MIGNON: A versatile workflow to integrate RNA-seq genomic and transcriptomic data into mechanistic models of signaling pathways
MIGNON is a workflow for the analysis of RNA-Seq experiments, which not only efficiently manages the estimation of gene expression levels from raw sequencing reads, but also calls genomic variants present in the transcripts analyzed. Moreover, this is the first workflow that provides a framework for the integration of transcriptomic and genomic data based on a mechanistic model of signaling pathway activities that allows a detailed biological interpretation of the results, including a comprehensive functional profiling of cell activity. MIGNON covers the whole process, from reads to signaling circuit activity estimations, using state-of-the-art tools, it is easy to use and it is deployable in different computational environments, allowing an optimized use of the resources available.
MIGNON is available here: https://github.com/babelomics/MIGNON/
The documentation can be found at https://babelomics.github.io/MIGNON/
Instructions to run a bash script to perform a dry run can be found at https://babelomics.github.io/MIGNON/1_installation.html
Garrido-Rodriguez M, Lopez-Lopez D, Ortuno FM, Peña-Chilet M, Muñoz E, Calzado MA, Dopazo J. A versatile workflow to integrate RNA-seq genomic and transcriptomic data into mechanistic models of signaling pathways. PLoS Comput Biol. 2021 Feb 11;17(2):e1008748.

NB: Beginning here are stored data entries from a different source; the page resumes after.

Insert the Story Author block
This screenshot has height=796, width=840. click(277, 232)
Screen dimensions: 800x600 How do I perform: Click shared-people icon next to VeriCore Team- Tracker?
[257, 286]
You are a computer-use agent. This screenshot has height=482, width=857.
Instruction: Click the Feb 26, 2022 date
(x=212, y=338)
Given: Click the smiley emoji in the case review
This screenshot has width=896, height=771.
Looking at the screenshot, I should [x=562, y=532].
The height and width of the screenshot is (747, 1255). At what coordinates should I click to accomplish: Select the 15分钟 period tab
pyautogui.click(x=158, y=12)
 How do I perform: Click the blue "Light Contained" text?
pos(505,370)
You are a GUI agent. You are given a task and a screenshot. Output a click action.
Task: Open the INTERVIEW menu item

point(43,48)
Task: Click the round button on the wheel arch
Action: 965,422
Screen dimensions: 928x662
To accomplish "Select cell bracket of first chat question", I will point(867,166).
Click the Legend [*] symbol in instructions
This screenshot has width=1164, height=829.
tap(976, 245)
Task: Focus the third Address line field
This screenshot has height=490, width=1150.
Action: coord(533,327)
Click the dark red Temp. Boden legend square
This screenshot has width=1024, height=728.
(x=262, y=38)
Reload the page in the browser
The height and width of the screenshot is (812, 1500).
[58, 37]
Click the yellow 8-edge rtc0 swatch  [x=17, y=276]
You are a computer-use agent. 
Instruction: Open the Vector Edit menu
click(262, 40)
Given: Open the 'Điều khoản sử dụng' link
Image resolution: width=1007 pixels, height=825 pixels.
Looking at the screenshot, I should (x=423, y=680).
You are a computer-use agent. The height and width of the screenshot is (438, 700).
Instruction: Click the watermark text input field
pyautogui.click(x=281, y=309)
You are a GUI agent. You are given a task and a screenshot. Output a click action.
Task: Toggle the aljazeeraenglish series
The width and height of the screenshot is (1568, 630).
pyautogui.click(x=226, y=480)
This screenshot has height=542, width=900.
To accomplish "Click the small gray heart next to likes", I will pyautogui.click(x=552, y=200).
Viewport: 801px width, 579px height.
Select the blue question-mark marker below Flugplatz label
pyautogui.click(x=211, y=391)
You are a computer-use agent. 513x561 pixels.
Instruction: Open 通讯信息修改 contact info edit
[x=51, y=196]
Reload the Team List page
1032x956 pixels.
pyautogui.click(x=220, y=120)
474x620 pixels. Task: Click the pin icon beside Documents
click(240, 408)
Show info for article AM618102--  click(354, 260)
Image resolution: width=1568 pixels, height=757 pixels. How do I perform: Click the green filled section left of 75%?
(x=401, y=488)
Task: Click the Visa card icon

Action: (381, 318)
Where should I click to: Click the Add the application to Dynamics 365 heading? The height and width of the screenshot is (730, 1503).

ngsCAT:Next Generation Sequencing data Capture Assessment Tool
ngsCAT (Lopez-Domingo et al., 2014) is a command-line application written in Python which facilitates a comprehensive evaluation of the performance of the capture step in targeted high-throughput sequencing experiments in terms of:
Sensitivity, which assesses the quality of the coverage on target regions. It is also important to provide a means of estimating how this coverage would improve by increasing sequencing depth.
Specificity, which measures how much of the sequencing effort is wasted on sequencing off-target bases.
Uniformity, which assesses sequencing biases due to specific genomic locations or nucleotide composition.
ngsCAT is an easy-to-use tool that can be run with just one command line in a standard computer, generating a detailed HTML report with metrics, summary tables, figures and plots that evaluate the efficiency of targeted enrichment sequencing.
ngsCAT is available at http://ngscat.clinbioinfosspa.es/.
Francisco J. López-Domingo, Javier P. Florido, Antonio Rueda, Joaquín Dopazo and Javier Santoyo-López (2014) ngsCAT: a tool to assess the efficiency of targeted enrichment sequencing, Bioinformatics, vol.30, no.12, pp.1767-1768, 2014; doi:10.1093/bioinformatics/btu108.